Motor vehicle assembly plant

Ohio Assembly Plant (OHAP) is a Ford Motor Company factory located in Avon Lake, Ohio. The 3,700,000 sqft plant sits on 419 acres and opened in 1974 to produce the Ford Econoline/E-Series van. It produced the Mercury Villager and Nissan Quest from 1993 through 2002, and the Ford Escape and Mercury Mariner until 2005. Ford E-Series van production stopped at the end of 2013 as Ford replaced the E-Series with the uni-body Ford Transit, which will be produced at Ford's facility in Kansas City, MO. The cutaway and strip chassis E-Series continues in production here for heavy duty applications. In Spring 2015, production of the Ford F-650 and F-750 began.
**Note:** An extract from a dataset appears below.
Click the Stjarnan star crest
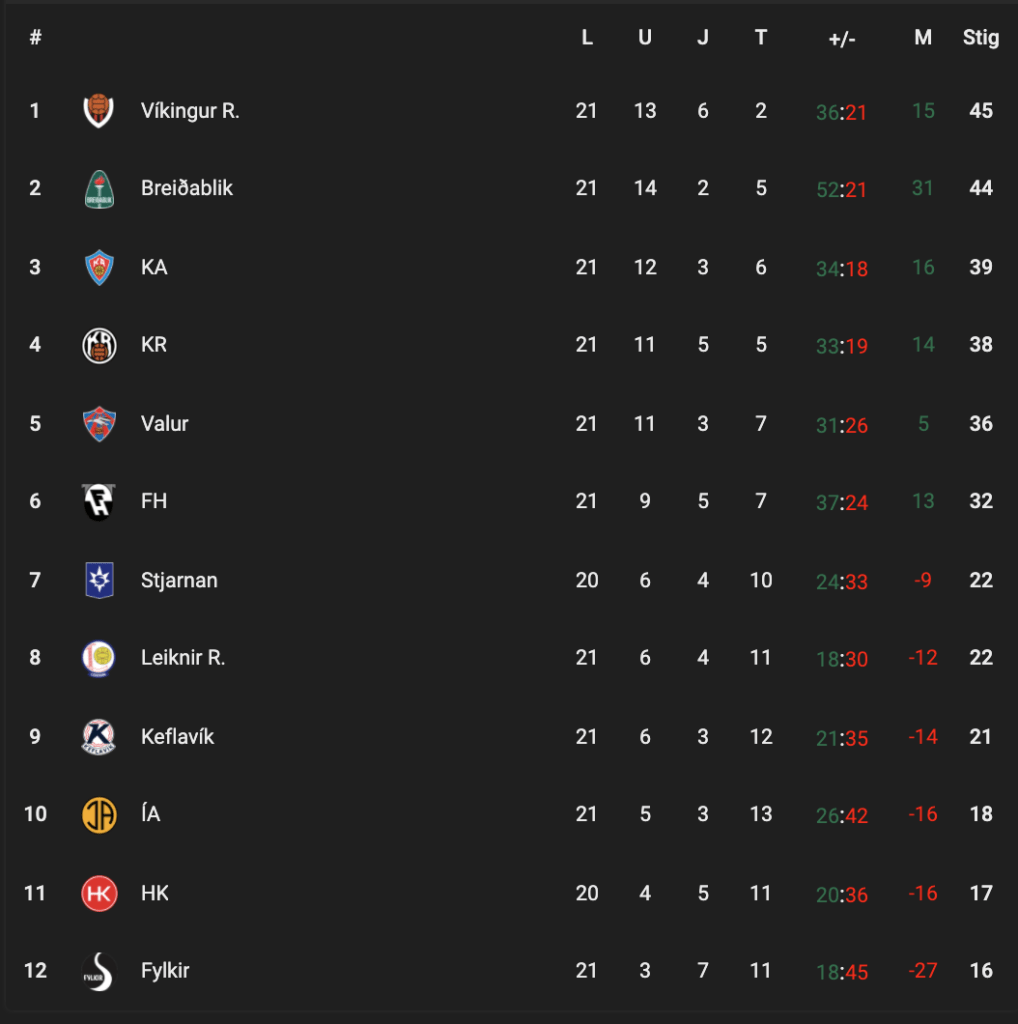(x=99, y=580)
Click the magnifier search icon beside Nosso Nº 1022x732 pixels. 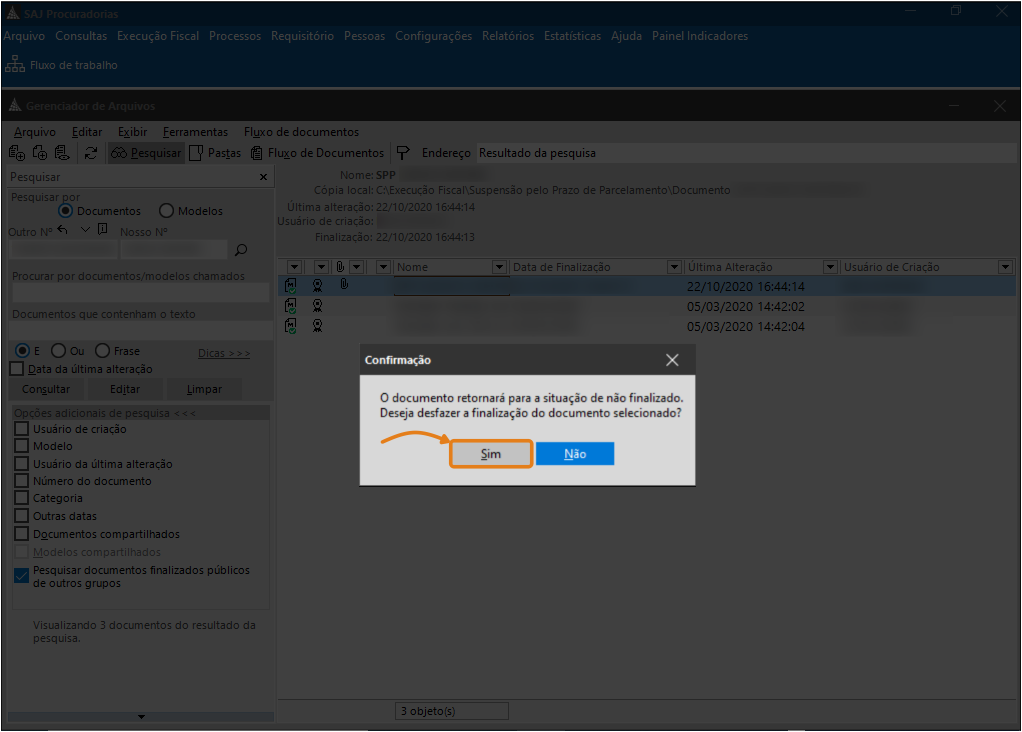coord(240,250)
In the summer of 2016, production of the 2017 F-350, F-450 and F-550 chassis cab began.

As of 2024, the plant has over 1,700 employees.

==History==
In 2017, Ohio Assembly received the coveted Q1 Quality Award for highest build quality off the assembly line.

On August 13, 2026, two UAW unions filed charges against Ford, alleging the company is violating its contract regarding grievance procedures.

==Products made==
- Ford E-Series (Econoline) Cutaway/Strip Chassis (1975–present)
- Ford F-650/F-750 (2015–present)
- Ford Super Duty chassis cab (2016–present)

===Past===
- Ford Econoline/E-Series van (1974–2014)
- Mercury Villager (1993–2002)
- Nissan Quest (1993–2002)
- Ford Escape (2004–2005)
- Mercury Mariner (2005–2006)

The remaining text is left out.